Die Ungehörigkeit des Glücks - Jenny Downham

Mai 23, 2017

Hallo Bücherwürmer! Heute habe ich eine Rezension zu dem Buch »Die Ungehörigkeit des Glücks« von Jenny Downham für euch. Dieses Buch habe ich freundlicherweise vom C. Bertelsmann Verlag und vom Bloggerportal zur Verfügung gestellt bekommen. Hierfür möchte ich mich herzlich bedanken !

Allgemeines

ISBN: 978-3-570-10292-3
Format: Hardcover
Seitenanzahl: 480 Seiten
Preis:19,99 €
 

Inhalt

Das Leben der 17-jährigen Katie nimmt eine dramatische Wendung, als ein Anruf ankündigt, dass ihre Großmutter Mary bei ihr zu Hause einziehen wird. Ihre Mutter Caroline hat dem widerwillig zugestimmt, denn sie hatte seit vielen Jahren keinen Kontakt zu Mary und ist nicht gut auf sie zu sprechen. Katie muss mit der ihr fremden Großmutter das Zimmer teilen. Und sie fängt an, sich für Marys Geschichte zu interessieren. Katie will dem Familiengeheimnis auf die Spur kommen. Das ist nicht einfach, weil Mary an Alzheimer leidet. Doch Katie erkennt verblüffende Ähnlichkeiten zwischen sich und Mary: beide haben eine ungehörige Vorstellung vom Glück …

Meine Meinung

Die Idee hinter "Die Ungehörigkeit des Glücks" hat mich wirklich sehr fasziniert, weil dieses Buch einen in verschiedene Generationen, und in ihre Verbindungen untereinander, eintauchen lässt. Hierbei haben mir besonders die wunderbar ausgearbeiteten Charaktere gefallen. Jenny Downham schafft es mit ihrem Schreibstil, dass man mit den Charakteren sympathisiert und sich sofort in die Gefühlswelt der Charaktere hineinversetzen kann. Außerdem hat mir besonders gut die starke Persönlichkeit der Protagonistin Katie gefallen. Ich finde, dass dieses Buch, besonders durch Katie, viele Leser zum nachdenken anregen kann, weil Katie mit ihrer Art fasziniert und als Vorbild angesehen werden kann.

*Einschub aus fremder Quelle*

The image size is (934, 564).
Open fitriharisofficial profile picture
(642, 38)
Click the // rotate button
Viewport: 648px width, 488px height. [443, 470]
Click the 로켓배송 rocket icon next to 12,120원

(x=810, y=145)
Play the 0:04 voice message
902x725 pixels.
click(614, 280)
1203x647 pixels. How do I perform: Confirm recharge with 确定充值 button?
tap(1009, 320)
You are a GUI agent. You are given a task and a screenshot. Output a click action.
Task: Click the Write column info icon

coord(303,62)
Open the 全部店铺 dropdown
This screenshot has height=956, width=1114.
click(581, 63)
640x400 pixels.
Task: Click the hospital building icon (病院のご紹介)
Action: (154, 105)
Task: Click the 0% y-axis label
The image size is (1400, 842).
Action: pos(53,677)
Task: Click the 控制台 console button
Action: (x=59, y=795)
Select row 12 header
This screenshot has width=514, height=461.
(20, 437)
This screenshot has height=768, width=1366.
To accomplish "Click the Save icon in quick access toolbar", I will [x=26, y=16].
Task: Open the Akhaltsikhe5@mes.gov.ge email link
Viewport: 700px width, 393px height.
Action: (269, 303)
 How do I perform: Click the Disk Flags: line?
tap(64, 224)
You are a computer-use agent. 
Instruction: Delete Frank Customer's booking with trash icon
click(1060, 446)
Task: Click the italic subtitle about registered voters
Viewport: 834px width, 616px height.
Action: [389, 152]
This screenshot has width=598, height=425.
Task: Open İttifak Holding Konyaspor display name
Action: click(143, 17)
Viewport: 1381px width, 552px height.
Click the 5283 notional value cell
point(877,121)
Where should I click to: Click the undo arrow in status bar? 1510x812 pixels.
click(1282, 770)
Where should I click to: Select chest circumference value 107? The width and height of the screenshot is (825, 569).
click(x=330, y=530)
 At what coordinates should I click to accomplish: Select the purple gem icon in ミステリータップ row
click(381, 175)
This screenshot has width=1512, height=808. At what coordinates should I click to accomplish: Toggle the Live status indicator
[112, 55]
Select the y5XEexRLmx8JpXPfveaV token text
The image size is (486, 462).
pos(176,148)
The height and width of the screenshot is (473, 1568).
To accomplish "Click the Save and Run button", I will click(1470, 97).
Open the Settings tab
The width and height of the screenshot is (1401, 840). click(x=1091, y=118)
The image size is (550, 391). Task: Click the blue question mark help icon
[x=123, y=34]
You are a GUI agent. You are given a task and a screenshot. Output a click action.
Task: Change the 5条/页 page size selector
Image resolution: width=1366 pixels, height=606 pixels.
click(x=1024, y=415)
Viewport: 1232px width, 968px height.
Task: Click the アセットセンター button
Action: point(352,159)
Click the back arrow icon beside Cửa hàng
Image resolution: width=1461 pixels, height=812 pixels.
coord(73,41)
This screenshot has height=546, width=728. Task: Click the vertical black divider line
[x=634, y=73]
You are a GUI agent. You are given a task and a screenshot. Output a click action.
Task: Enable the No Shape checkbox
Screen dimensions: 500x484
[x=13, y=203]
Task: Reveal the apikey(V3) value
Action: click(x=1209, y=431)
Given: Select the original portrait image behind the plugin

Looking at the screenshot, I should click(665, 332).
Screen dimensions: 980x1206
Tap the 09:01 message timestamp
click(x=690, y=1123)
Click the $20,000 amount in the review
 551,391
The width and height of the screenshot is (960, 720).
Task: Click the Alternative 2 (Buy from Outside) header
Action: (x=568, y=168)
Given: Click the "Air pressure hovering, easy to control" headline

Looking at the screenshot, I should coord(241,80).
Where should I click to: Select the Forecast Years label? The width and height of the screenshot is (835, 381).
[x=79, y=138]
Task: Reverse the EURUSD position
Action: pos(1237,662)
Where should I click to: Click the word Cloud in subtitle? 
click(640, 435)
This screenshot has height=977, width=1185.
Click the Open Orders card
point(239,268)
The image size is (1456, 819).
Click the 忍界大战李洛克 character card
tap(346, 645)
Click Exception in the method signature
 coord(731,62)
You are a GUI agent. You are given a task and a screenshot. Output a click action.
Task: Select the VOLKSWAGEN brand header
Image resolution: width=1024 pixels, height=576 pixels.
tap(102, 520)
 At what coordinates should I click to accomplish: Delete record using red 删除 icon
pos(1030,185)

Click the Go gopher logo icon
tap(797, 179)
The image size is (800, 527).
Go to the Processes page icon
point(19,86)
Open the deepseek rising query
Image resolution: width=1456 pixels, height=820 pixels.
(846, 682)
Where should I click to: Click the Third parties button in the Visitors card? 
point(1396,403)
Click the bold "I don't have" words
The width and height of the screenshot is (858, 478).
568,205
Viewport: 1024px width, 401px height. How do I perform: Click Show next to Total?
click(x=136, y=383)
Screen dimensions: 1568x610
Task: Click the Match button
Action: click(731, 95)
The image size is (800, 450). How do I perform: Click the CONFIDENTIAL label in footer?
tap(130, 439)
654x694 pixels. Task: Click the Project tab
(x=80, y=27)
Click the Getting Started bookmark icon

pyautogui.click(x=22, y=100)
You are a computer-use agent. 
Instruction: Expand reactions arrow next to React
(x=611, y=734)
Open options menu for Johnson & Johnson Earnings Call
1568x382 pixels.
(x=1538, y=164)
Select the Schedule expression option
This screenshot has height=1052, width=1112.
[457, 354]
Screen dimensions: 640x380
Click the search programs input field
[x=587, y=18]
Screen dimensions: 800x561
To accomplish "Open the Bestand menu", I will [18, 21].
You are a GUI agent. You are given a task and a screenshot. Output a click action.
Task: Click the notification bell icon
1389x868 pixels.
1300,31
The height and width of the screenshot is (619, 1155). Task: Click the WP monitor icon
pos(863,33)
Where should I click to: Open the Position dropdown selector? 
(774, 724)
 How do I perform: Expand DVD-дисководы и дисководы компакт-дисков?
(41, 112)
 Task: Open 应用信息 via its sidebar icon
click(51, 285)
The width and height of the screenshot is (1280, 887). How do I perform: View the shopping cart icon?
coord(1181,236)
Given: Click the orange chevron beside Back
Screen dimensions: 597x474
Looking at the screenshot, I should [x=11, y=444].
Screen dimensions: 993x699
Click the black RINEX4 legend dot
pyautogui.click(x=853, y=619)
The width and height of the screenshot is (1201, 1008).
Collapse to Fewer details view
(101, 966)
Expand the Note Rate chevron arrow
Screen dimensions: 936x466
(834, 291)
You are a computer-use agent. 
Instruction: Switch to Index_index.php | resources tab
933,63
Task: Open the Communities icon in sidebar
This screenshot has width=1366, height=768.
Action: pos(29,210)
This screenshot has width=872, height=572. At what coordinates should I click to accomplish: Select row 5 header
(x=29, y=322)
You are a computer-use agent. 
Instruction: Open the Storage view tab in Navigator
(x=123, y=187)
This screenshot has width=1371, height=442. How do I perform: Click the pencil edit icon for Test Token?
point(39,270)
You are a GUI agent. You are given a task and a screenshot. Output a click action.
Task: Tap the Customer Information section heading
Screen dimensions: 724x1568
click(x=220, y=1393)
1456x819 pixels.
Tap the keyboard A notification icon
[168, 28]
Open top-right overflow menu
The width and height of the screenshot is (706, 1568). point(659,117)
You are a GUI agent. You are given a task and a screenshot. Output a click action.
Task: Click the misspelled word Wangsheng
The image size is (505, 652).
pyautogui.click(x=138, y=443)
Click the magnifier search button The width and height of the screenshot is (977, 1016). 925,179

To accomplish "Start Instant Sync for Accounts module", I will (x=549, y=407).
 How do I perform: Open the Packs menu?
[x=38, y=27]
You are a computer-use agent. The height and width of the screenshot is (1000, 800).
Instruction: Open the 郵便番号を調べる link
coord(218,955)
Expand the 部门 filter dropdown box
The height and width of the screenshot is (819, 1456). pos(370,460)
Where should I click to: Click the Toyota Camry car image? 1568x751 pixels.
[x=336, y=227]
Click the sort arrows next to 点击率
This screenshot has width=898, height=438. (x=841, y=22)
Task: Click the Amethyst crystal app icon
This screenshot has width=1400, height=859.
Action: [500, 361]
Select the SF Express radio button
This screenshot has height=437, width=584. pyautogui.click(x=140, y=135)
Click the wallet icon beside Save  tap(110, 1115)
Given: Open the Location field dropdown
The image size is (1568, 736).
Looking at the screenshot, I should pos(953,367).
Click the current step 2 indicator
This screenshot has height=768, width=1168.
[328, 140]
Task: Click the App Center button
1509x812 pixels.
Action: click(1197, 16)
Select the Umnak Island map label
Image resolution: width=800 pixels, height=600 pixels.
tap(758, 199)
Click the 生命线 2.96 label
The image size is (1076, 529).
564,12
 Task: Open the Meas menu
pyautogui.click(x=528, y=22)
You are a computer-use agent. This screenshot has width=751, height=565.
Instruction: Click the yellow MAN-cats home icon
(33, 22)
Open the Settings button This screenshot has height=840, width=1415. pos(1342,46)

Des Weiteren hat mir die Thematik sehr gut gefallen, weil ich noch nie ein Buch gelesen habe, in dem es um das Thema Demenz geht. Hier hat es Jenny Downham geschafft die Problematik der Krankheit anschaulich darzustellen, diese aber auch mit einer spannenden und wunderschönen Lebensgeschichte zu verknüpfen. Die an Demenz erkrankte Mary, die Großmutter von Katie, war mir von Anfang an sympathisch und ihre Lebensgeschichte ist einfach nur herzerwärmend. Mir hat es wirklich sehr gut gefallen, dass dieses Buch es geschafft hat wichtige Themen wie Verzeihen, Liebe und Sexualität, aber auch eine Reise durch die Zeit zu verbinden. Außerdem haben mir die Perspektivwechsel zwischen Katie und Mary sehr gut gefallen, sodass man in beide Welten eintauchen konnte. Somit spielen sich zwei Parallelhandlungen ab, die beide sehr spannend sind. Katie ist nämlich nicht nur in einem Zwiespalt zwischen ihrer Mutter und Mary, sondern auch dabei sich selbst zu finden. Allgemein verbindet das Buch somit nicht nur eine wirklich emotionale Geschichte, sondern ist mit sympathischen Charakteren, Humor und einer spannenden Reise durch die Familiengeschichte von Mary, ihrer Tochter, und Katies Mutter, Caroline und Katie ausgestattet.

Fazit

Zusammenfassend kann ich sagen, dass ich absolut begeistert von diesem Buch bin, weil es mich zum nachdenken angeregt hat und wunderschön geschrieben ist. Des Weiteren habe ich die Charaktere sofort ins Herz geschlossen und konnte das Buch nicht mehr aus der Hand legen, weil es spannend und interessant zugleich ist. Somit bin ich wirklich froh das Buch gelesen zu haben, spreche eine absolute Empfehlung aus und vergebe fünf von fünf Herzen.